The jazzy lyric poems in Ladder Music carry the reader through familiar territory, but the recognizable terrain of love, work and family are transformed by Ellen Doré Watson's sensuous ebullience. Whether celebrating a peach, addressing a dead rat on the path, or meditating on a truckload of guns, she finds the perfect pitch, balancing edgy tempos and sassy rhythms, effortlessly improvised, in a delicious voice unmistakably freighted with experience and wisdom. Hers is a voice undeterred by the inevitable bouts of "Imperfect Knowledge" or "Doubting Instinct," as two of the poems are titled—the voice of one who knows that "under the lawn the gnawed / bulbs keep on preparing yellow." Watson constructs poems that have a dazzling, quick-footed virtuosity, but also at their hearts a kind of hushed clarity, where the boisterous or sorrowful business of dailiness is resolved for a moment in a single sure note. Profoundly & quirkily attuned to the world around her, this poet sets about the work of hands, mind and heart, celebrating the self-conscious, art-making human animal we are.
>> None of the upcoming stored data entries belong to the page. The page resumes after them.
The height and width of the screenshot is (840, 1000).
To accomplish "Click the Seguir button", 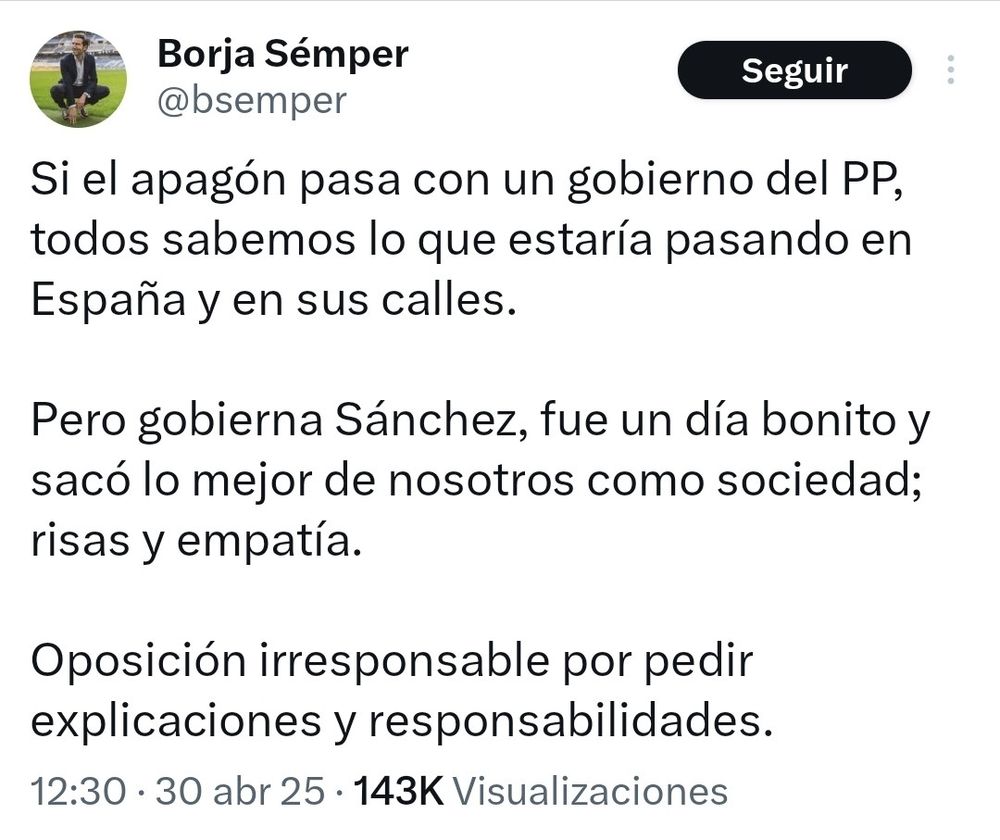I will click(795, 70).
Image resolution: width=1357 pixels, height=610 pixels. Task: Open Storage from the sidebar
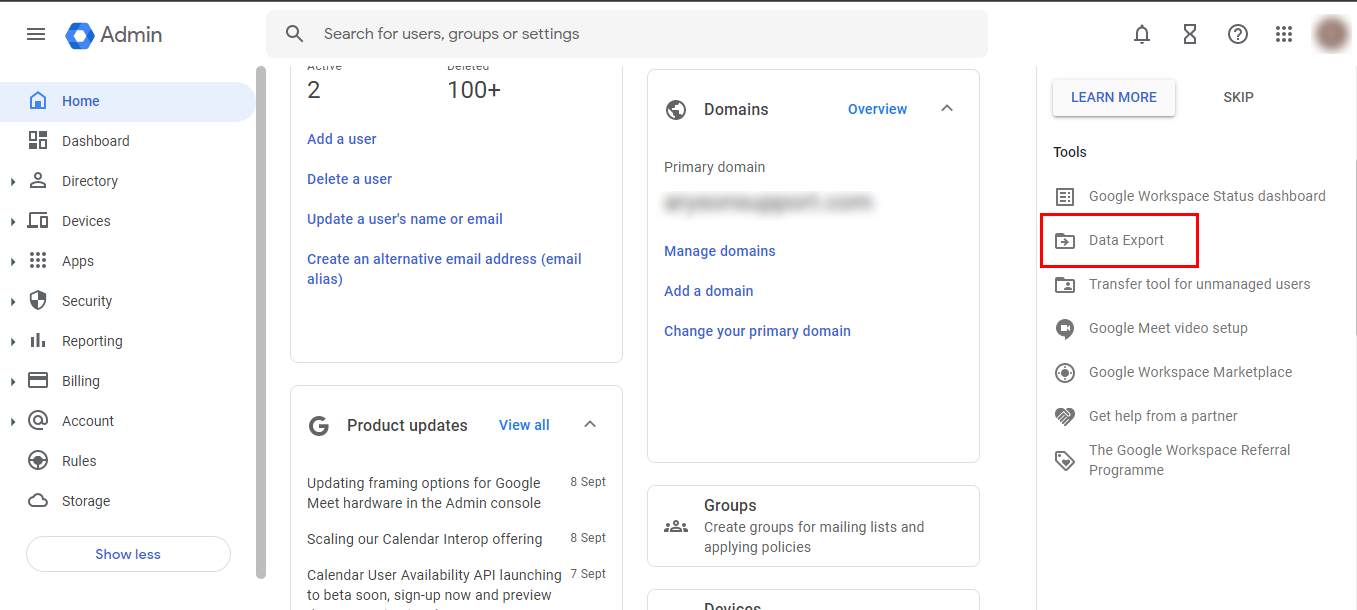pos(85,501)
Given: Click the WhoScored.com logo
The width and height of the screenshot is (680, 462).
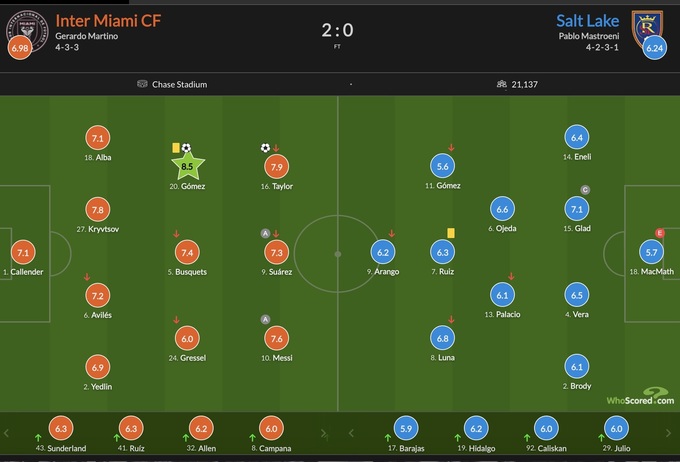Looking at the screenshot, I should 639,397.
"It is precisely Watson’s poetic willingness to be subverted, both emotionally and formally, that makes this collection so valuable. One finishes it with the impression of a fiery, intrepid voice turning and turning over the images and things of this world looking for hope and love, but always suspicious of both, and always suspicious of easy expression."
Poet Lore

"Ellen Watson writes 'I can't see but I quarry': these new poems, like the inner and outer worlds she quarries and sees, are oftentimes strange, surprising, and wise."
—Jean Valentine

"Ellen Doré Watson has the wonderful ability to translate idea, emotion and her keen view of the world into verbal energy and rich patterns of sound. Her poems bang about on the page and are a great pleasure to read."
—Stephen Dobyns

about the author

author photoEllen Doré Watson directs the Poetry Center at Smith College and serves as poetry editor for The Massachusetts Review. She is the author of four books of poems, including two from Alice James, We Live in Bodies and Ladder Music, winner of the New England/New York Award. Her most recent collection, This Sharpening, was published by Tupelo Press. Individual poems have appeared widely in literary journals, including The American Poetry Review, Tin House, and The New Yorker. She was named by Library Journal one of “24 Poets for the 21st Century.” Among her other honors are a Massachusetts Cultural Council Artists Grant, a Rona Jaffe Writers Award, and a National Endowment for the Arts Translation Fellowship. She has translated a dozen books from the Portuguese, including The Alphabet in the Park, the selected poems of Brazilian Adélia Prado (Wesleyan University Press).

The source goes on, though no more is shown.